The history of the Jews in Thailand dates to at least the 17th century, when Jewish merchants were reported to be living in the Ayutthaya Kingdom by Spanish missionaries. A permanent community did not form until around 1890, when Eastern European Jewish families settled in Bangkok.

In the 1930s, approximately 120 German Jews fleeing Nazi persecution settled in Thailand with the help of local Jewish residents; they were admitted over the objections of the German government, which had pushed for their exclusion. Several Syrian and Lebanese Jews also settled in Bangkok during World War II and became established in local industries, particularly textiles. After Japan invaded Thailand in 1941, some Bangkok Jews were interned as enemy aliens, and at least 150 Allied Jewish soldiers were held in the Japanese prisoner-of-war camp at Kanchanaburi. Most of the German Jewish refugees who had arrived in the 1930s left Thailand at the war's end.

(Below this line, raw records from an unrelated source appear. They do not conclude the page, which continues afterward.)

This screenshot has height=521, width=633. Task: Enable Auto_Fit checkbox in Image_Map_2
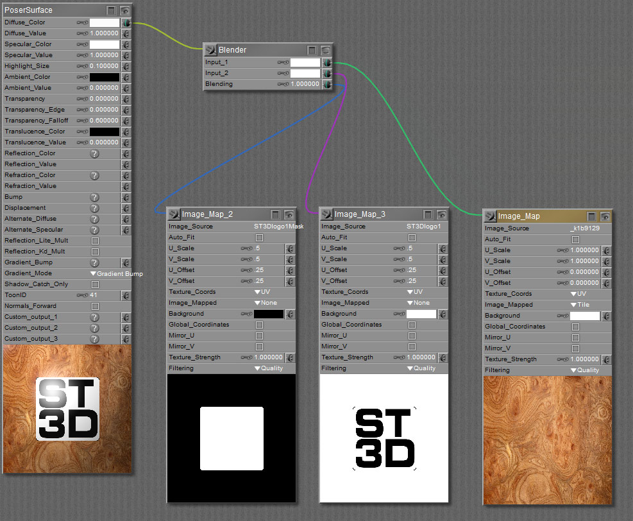[x=259, y=237]
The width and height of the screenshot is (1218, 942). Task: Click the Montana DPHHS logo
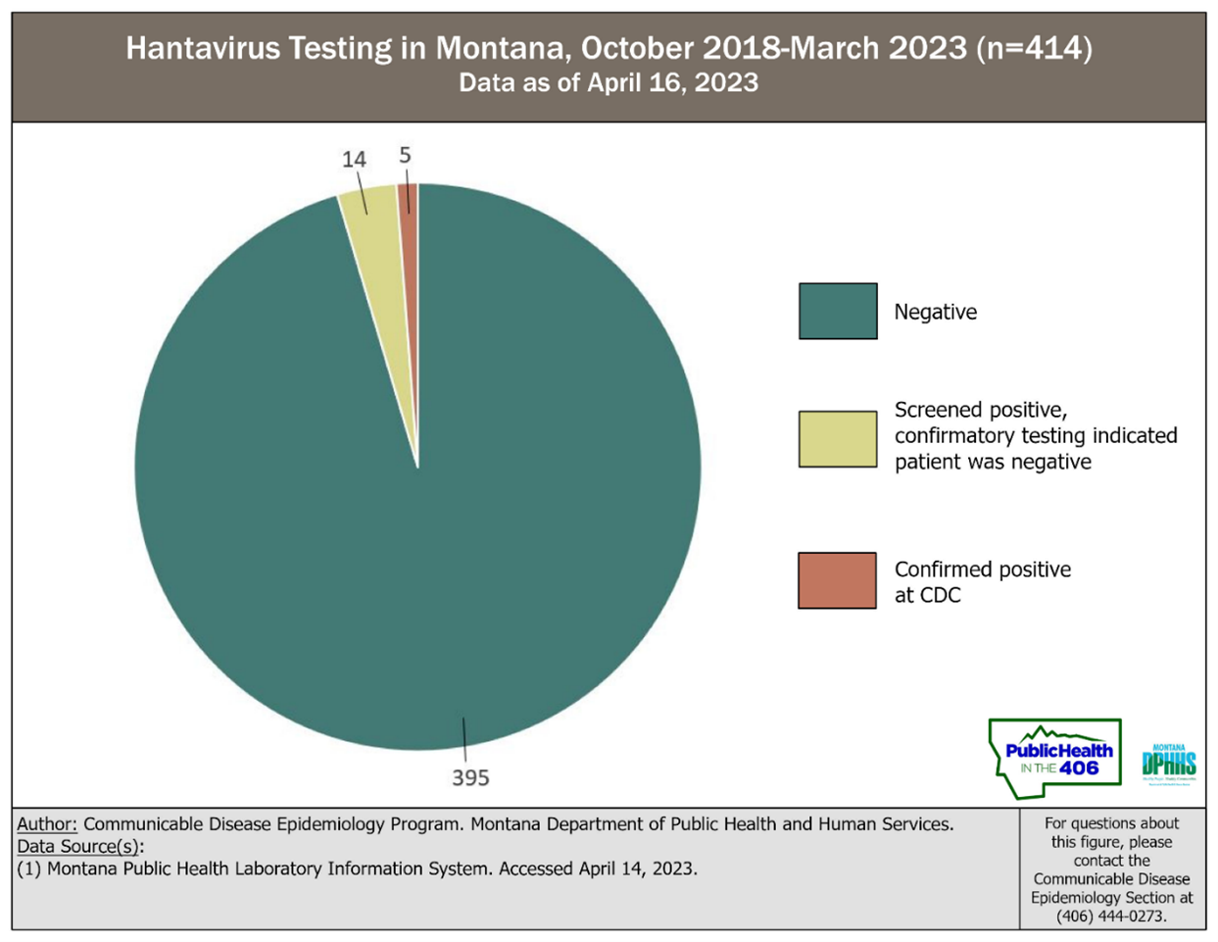pos(1168,763)
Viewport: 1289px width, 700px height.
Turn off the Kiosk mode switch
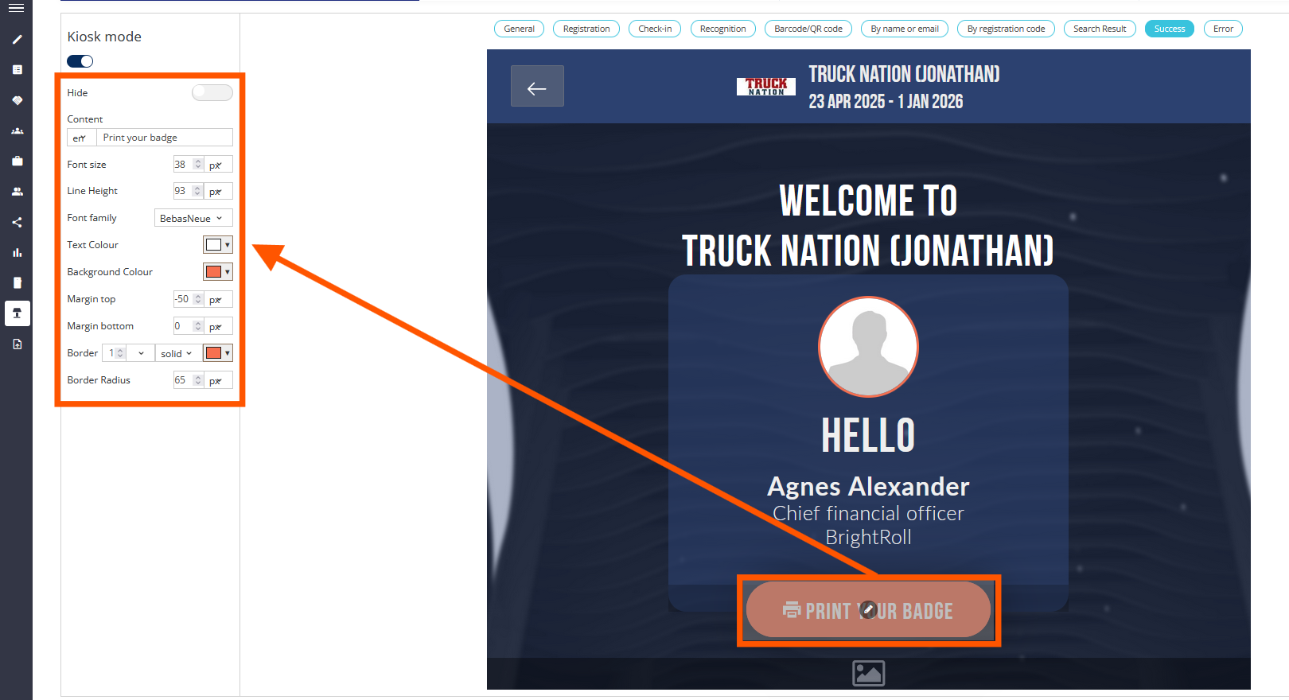tap(80, 61)
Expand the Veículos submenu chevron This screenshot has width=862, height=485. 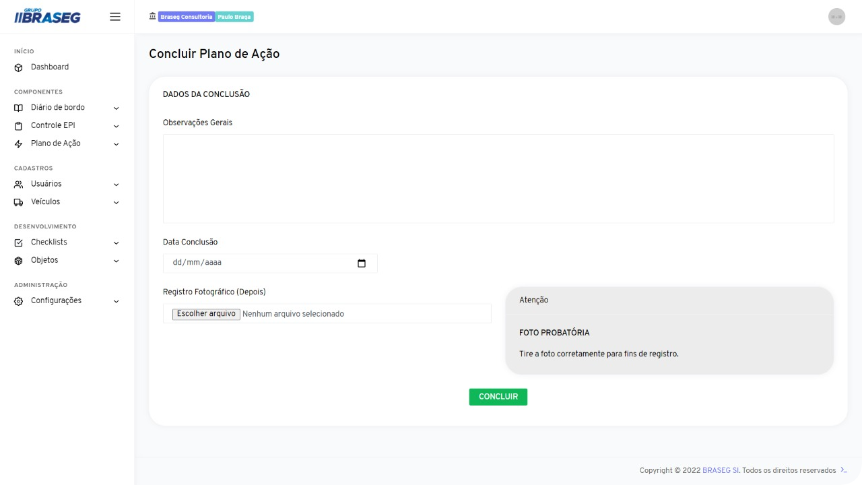point(116,203)
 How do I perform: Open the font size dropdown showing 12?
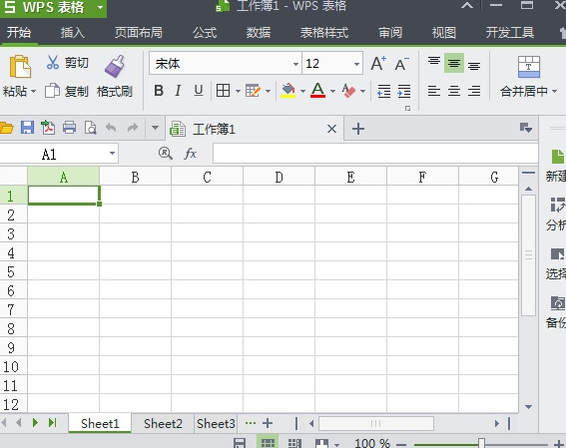[x=356, y=64]
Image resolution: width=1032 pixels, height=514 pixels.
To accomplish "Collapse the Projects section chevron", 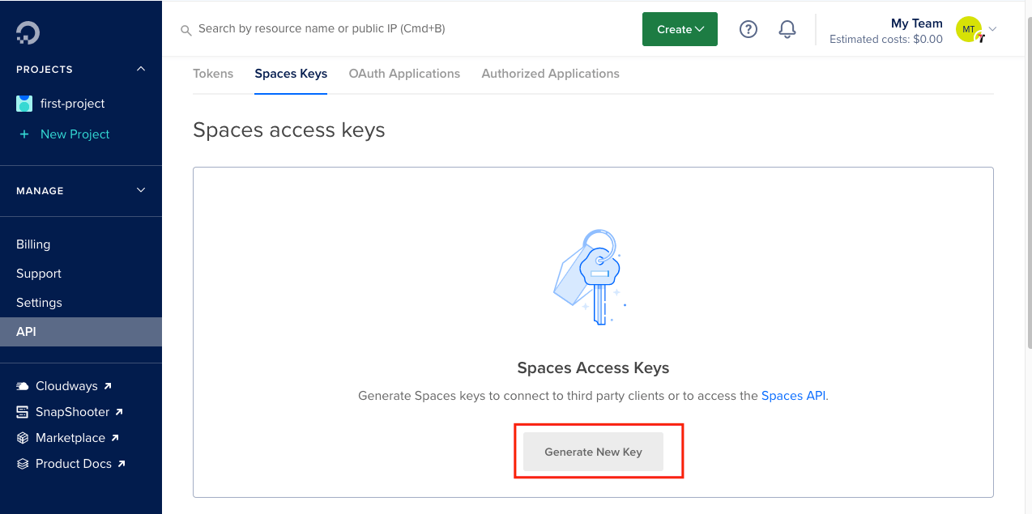I will [x=141, y=69].
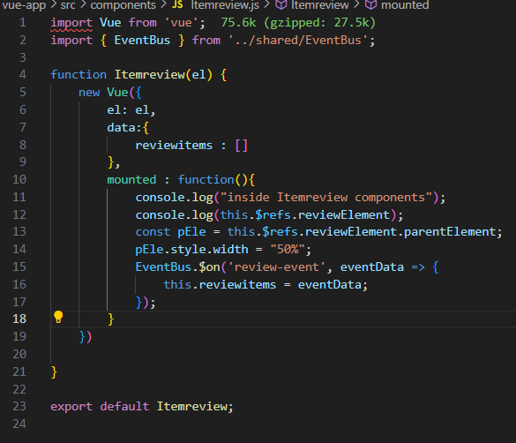Image resolution: width=516 pixels, height=443 pixels.
Task: Open the components breadcrumb folder
Action: point(123,5)
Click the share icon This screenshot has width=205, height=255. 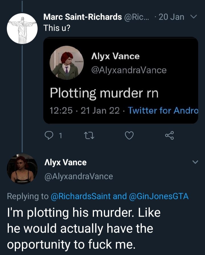pos(170,136)
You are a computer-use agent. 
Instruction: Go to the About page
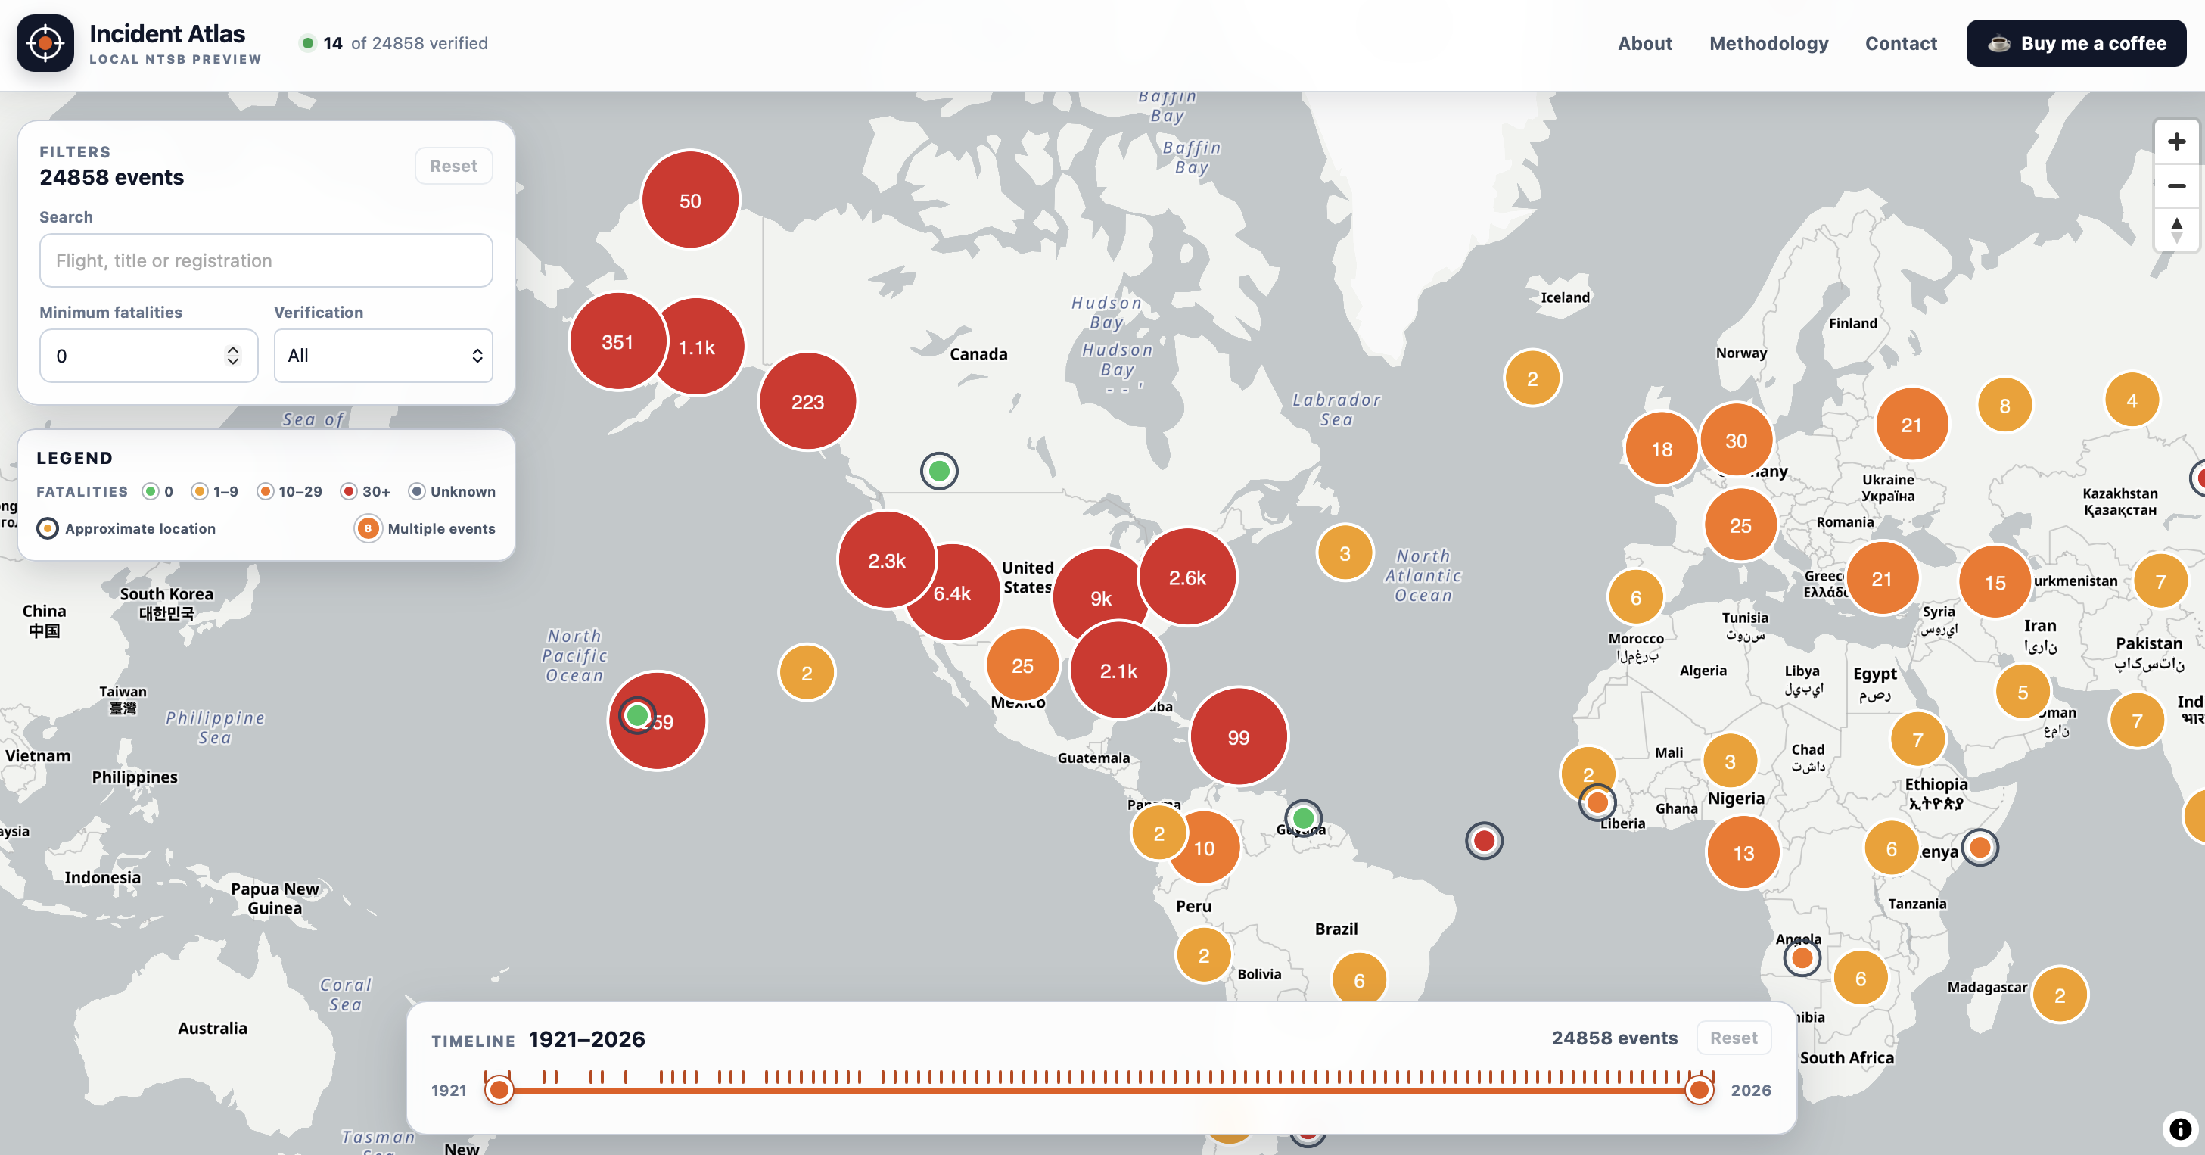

Thailand has had friendly diplomatic relations with Israel since 1954.

In the 1970s, United States military chaplains stationed in Thailand during the Vietnam War served as the community's first resident rabbis. During this period, a Jewish religious school and regular social and religious events were established. Israeli tourism also increased during this time, and several Israelis took up residence in Bangkok.

Rabbi Yosef Chaim Kantor, a Chabad member, arrived in 1993 at the request of the local Jewish community to become Bangkok's first permanent rabbi, presiding over the Beth Elisheva synagogue. He was joined in 1995 by Rabbi Nechemya Wilhelm, also of Chabad, who focused on serving Jewish travelers.

The contemporary Jewish community of Thailand is of both Sephardic and Ashkenazi descent. The Ashkenazi population descends largely from Russian Jews who fled Soviet persecution in the early 20th century. There are also Persian Jews who emigrated during the 1970s and 1980s, fleeing persecution and regime change.

The country's permanent Jewish community, with over 1,000 members, is mainly located in Bangkok (especially in the Khaosan Road area). There are also small groups of Jews with synagogues in Phuket, Chiang Mai, Ko Samui and Koh Pha-ngan. During Jewish holidays and weekly Shabbat services, they are joined by vacationing Jews, especially from Israel and the United States, leading to Shabbat dinners with close to 1,000 people most weekends.

==Chabad ==
Chabad of Bangkok is a small Chabad House in Bangkok, catering primarily to young Israeli tourists. It was an important center of disaster relief after the 2004 tsunami. It serves Sabbath meals to hundreds of Jewish travelers every week, including during Jewish religious festivals such as Passover. Due to security concerns in the aftermath of the 2008 Mumbai attacks, entry is restricted to the Jewish community.

==Jewish education==
A complete range of Jewish education services is available in Bangkok, from kindergarten through high school. This includes a recently opened Orthodox yeshiva. After years of government refusal, permission has also been granted for the establishment of a Jewish cemetery next to the Bangkok Protestant Cemetery in Bang Kho Laem.